• **COMPITI DA SVOLGERE**:
1. Quale versetto cita il testo sull'uomo creato a somiglianza di Dio per affermare che Dio è Spirito?
2. Queste affermazioni concordano con il testo sull'uomo creato a somiglianza di Dio? (a) Il testo afferma che Dio è Spirito. (b) Il testo attribuisce all'apostolo Paolo la frase sulla partecipazione alla natura divina. (c) Secondo il testo, Dio desidera l'amicizia con l'uomo come Padre spirituale. Per ciascuna rispondi sì o no, citando le parole decisive del testo.
:: BLOCCO DI TESTO ::
Che grande concezione dell’uomo!: “a somiglianza di Dio”. Ecco preannunciate sia la realtà che le potenzialità dell’uomo. Dalla creazione l’uomo è come Dio, porta l’immagine di Dio. Vale a dire, l’uomo, poiché è uno spirito vivente, è dello stesso “tipo” di Dio, che è, anch’Egli, Spirito (Giovanni 4:24). Pertanto, poiché l’uomo è in realtà come Dio, sia Dio che uomo desiderano l’amicizia l’uno con l’altro: Dio come Padre spirituale e l’uomo come figlio spirituale. ”Tu ci hai creati per te stesso e le nostre anime irrequiete non possono trovare riposo fino a quando non riposano in Te.” A causa di questa parentela l’uomo è potenzialmente simile a Dio, alla sua natura o al suo carattere.
L’Apostolo Pietro espresse questo pensiero così:
“Voi diventaste partecipi della natura divina dopo essere sfuggiti alla corruzione che è nel mondo a causa della concupiscenza” (2 Pietro 1:4).
Gesù lo disse con altre parole: “Voi dunque siate perfetti, come è perfetto il Padre vostro celeste” (Matteo 5:48).
:::
:: DATI ::
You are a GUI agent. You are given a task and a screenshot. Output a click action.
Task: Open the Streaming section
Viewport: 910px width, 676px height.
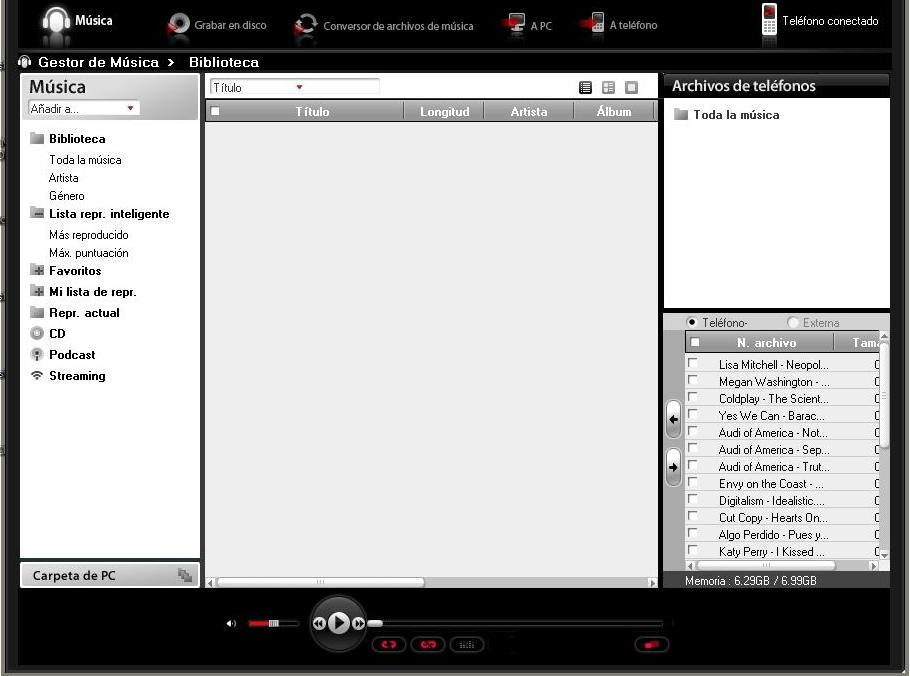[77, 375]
:::
:: DATI ::
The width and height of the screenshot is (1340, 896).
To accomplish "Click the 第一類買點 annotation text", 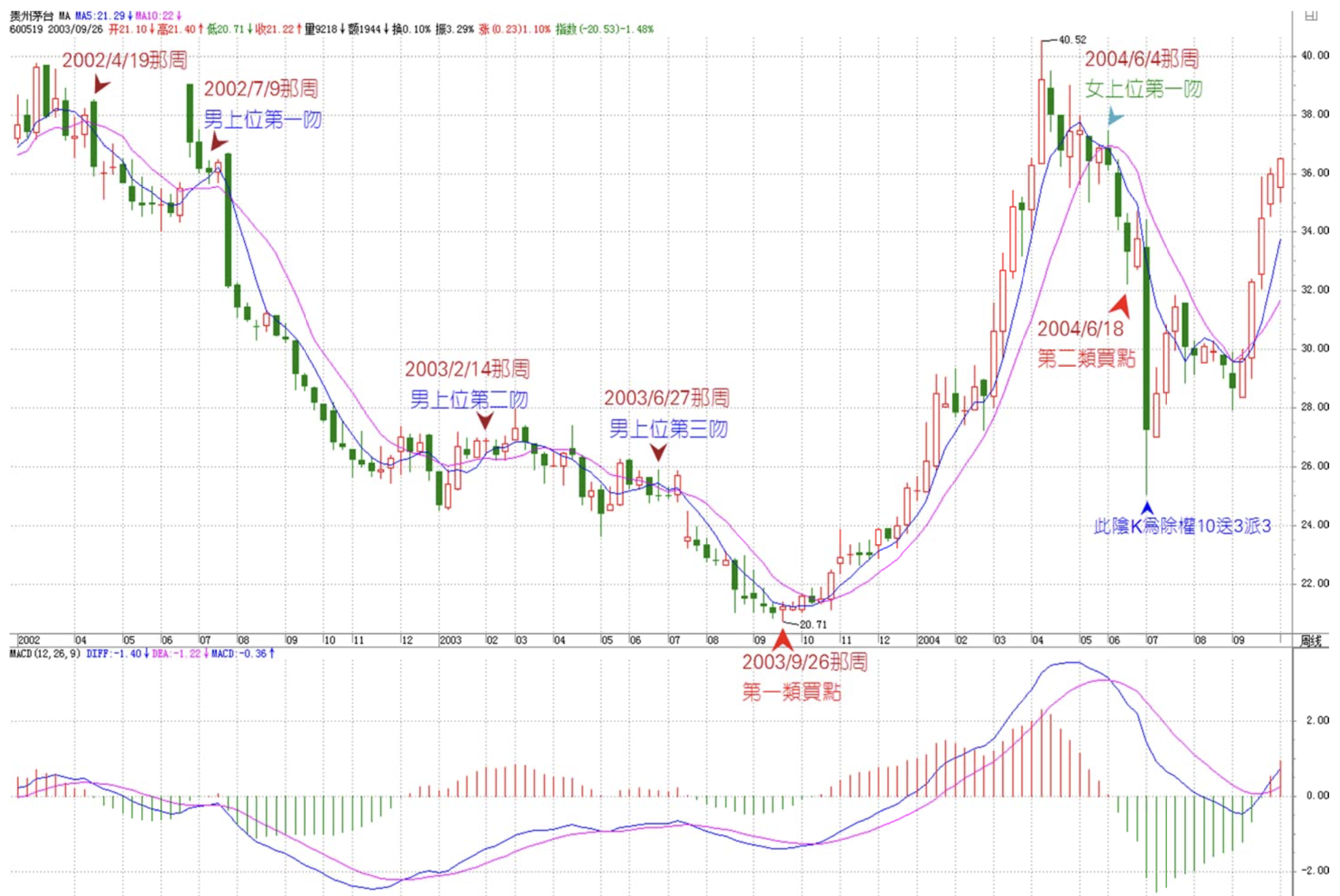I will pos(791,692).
:::
:: DATI ::
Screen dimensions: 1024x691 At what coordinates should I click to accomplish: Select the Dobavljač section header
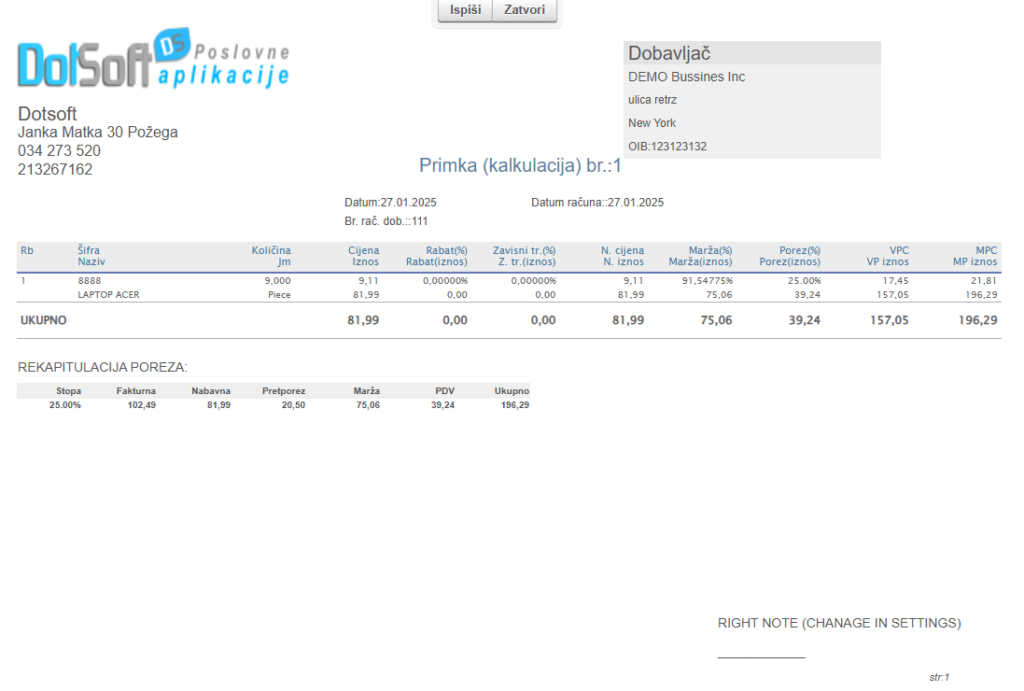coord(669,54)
:::
• **RISPOSTE ATTESE**:
1. Giovanni 4:24.

2.
(a) Sì: «che è, anch’Egli, Spirito».
(b) No: «L’Apostolo Pietro espresse questo pensiero così».
(c) Sì: «Dio come Padre spirituale».